[Corpora-List] Bootcamp: 'Quantitative Corpus Linguistics withR'--re Louw's endorsement
Yorick Wilks
Yorick at dcs.shef.ac.uk
Fri Aug 29 10:59:28 UTC 2008
But hang on, Wolfgang--that's a very mixed bag of targets. Verbmobil
was a success, and Eurotra was a disaster, and should never have been
funded---and that difference has taught us all a lot. MT is, by and
large, a success now, as any translator of web pages for free knows--
and it is not usually Systran doing the work behind the screen. Speech
recognition is not yes vs. no but 98% of what you say to your laptop
(try "Naturally speaking" for yourself). I think the difference
between us may be not that I undervalue the other sources and methods
that you cite but that I believe we also learn a lot about language
from the successes above--and you do not--I believe you think them
just practical engineering and no more.
Yorick
On 29 Aug 2008, at 11:14, Wolfgang Teubert wrote:
> I am grateful to Yorick for letting us know about his philosophy of
> language. Indeed I scanned the second, third and fourth chapter of
> the book he recommended (these are the ones, I was told, which are
> most certainly written by himself), and I learned a lot, as always
> when I listen to Yorick. He is such a great, big and impressive man,
> and I admire him very much for his outspokenness and his sense of
> abrasive humour.
>
> But we mustn't forget that we all carry our agenda around. Yorick's
> is firmly transatlantic, and I believe he has been involved in a
> number of projects funded by the NSF. I would be surprised, however,
> to hear that he has also been involved in projects funded by the NEH.
>
> Over a hundred years ago, Ferdinand de Saussure elevated linguistics
> from the mediocrity of les sciences humaines to the status of a
> 'hard science'. Sciences are about facts, and about systematic
> behaviour.

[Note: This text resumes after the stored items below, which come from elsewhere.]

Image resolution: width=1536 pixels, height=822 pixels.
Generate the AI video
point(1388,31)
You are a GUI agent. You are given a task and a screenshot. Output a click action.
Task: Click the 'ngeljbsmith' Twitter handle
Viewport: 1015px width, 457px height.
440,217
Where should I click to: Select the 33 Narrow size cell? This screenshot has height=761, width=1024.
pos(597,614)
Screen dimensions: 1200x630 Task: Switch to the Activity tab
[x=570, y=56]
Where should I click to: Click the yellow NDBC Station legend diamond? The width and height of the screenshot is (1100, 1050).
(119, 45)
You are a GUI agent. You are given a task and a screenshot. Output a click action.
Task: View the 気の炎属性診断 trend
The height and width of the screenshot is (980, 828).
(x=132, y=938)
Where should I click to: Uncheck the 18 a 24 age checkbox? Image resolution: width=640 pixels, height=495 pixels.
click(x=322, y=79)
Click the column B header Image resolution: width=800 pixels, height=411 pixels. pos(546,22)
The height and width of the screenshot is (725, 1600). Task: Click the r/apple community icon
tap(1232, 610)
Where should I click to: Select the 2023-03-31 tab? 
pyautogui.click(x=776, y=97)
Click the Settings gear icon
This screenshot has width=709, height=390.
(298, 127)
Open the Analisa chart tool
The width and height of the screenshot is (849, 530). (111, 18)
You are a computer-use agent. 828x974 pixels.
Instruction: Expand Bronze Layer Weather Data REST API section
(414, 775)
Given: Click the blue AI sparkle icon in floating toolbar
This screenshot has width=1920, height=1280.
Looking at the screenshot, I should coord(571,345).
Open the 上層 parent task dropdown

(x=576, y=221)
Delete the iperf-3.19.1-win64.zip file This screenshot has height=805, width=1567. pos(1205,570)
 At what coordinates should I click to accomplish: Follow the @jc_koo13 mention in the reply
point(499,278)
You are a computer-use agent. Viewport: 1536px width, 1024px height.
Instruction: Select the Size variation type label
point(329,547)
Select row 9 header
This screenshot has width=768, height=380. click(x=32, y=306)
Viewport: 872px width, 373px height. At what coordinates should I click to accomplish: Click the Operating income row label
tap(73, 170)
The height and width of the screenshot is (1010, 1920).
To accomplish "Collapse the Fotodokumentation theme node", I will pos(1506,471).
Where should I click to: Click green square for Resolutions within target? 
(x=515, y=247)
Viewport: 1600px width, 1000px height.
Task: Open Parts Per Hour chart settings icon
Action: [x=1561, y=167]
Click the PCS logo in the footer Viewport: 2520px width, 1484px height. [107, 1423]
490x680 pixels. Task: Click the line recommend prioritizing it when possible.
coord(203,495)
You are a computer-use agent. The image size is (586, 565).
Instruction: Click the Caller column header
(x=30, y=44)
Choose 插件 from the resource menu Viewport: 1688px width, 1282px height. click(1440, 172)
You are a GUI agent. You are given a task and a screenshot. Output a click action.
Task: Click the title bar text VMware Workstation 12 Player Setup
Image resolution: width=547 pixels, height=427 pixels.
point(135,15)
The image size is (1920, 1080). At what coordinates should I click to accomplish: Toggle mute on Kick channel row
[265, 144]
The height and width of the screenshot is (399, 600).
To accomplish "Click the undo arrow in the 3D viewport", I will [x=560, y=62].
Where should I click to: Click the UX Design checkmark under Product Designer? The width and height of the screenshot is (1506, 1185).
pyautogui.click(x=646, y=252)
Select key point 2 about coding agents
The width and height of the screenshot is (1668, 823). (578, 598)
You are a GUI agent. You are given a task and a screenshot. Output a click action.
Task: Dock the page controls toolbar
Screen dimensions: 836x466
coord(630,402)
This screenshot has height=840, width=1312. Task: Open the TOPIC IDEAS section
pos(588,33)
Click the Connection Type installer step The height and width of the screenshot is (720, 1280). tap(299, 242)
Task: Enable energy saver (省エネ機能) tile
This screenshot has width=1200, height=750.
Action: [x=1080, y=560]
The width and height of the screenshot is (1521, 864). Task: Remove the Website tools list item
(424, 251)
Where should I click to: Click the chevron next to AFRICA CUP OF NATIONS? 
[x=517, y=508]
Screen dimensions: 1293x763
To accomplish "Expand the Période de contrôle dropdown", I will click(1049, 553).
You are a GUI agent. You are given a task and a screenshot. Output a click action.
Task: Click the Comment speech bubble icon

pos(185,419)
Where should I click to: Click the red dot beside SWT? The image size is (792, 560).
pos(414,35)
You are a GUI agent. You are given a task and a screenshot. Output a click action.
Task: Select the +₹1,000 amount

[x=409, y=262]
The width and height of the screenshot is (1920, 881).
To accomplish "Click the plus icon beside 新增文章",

So there has to be a language system, consisting (for
> Chomsky but not for Saussure) of eternal, universal and hard-wired
> laws, like the law of the second law of thermodynamics, laws, that
> is, that simple no human ingenuity can simply violate. Chomsky used
> to call them rules. So far, the only of these laws that make any
> sense to me is that a spoken utterance must have a beginning and an
> end - the law of linearity. So far, though, no language mechanism
> has ever been discovered, even though uncountable models have been
> invented. There also seems to be, particularly when it comes to
> meaning, a certain scarcity of 'brute facts'. No one has ever been
> able to give us a credible representation of a mental concept.
>
> Cognitive linguistics, and particularly its illegitimate offspring,
> NLP, however, seemed ideal to uphold the claim to scientificity.
> Indeed the starting point of the cognitive sciences was the
> computational theory of the mind. There was the blueprint for the
> mind as a hard-wired but programmable mechanism. It only needed to
> be filled, and there was the heritage of structuralism, the sememes
> and the semes Greimas and Pottier had invented and an lot of
> structuralist work done on the old continent. Not shortly
> thereafter, the cognitivists sold their blueprint back to the
> computer scientists who had now become interested in NLP, and in MT
> and AI. Sememes became reified and were called concepts, while semes
> morphed into semantic primes. Suddenly they were everywhere, in the
> cognitive literature, in the NLP literature, in transatlantic
> introductions to the philosophy of language. Here they were merged
> with the realists' obsession for truth, metaphysical or otherwise,
> the heritage of the Vienna circle and the staple fare of analytic
> philosophy. But did it work? One only has to read Alan Melby's
> devastating account of the early history of MT and why it had to
> fail. That didn't keep interested parties from funding Eurotra, this
> perfect translation platform for EU documents, or the ultimate
> solution to all AI problems, CYC, the first conceptual ontology
> endowed with common sense reasoning, or Verbmobil, the German
> attaché case translating spoken German into spoken Japanese and vice
> versa. All great success stories.
>
> Now the solution is statistics. Statistical models have the
> advantage that one can always fine-tune them a bit more, and keep
> the cashflow from drying up. I am not saying it's senseless.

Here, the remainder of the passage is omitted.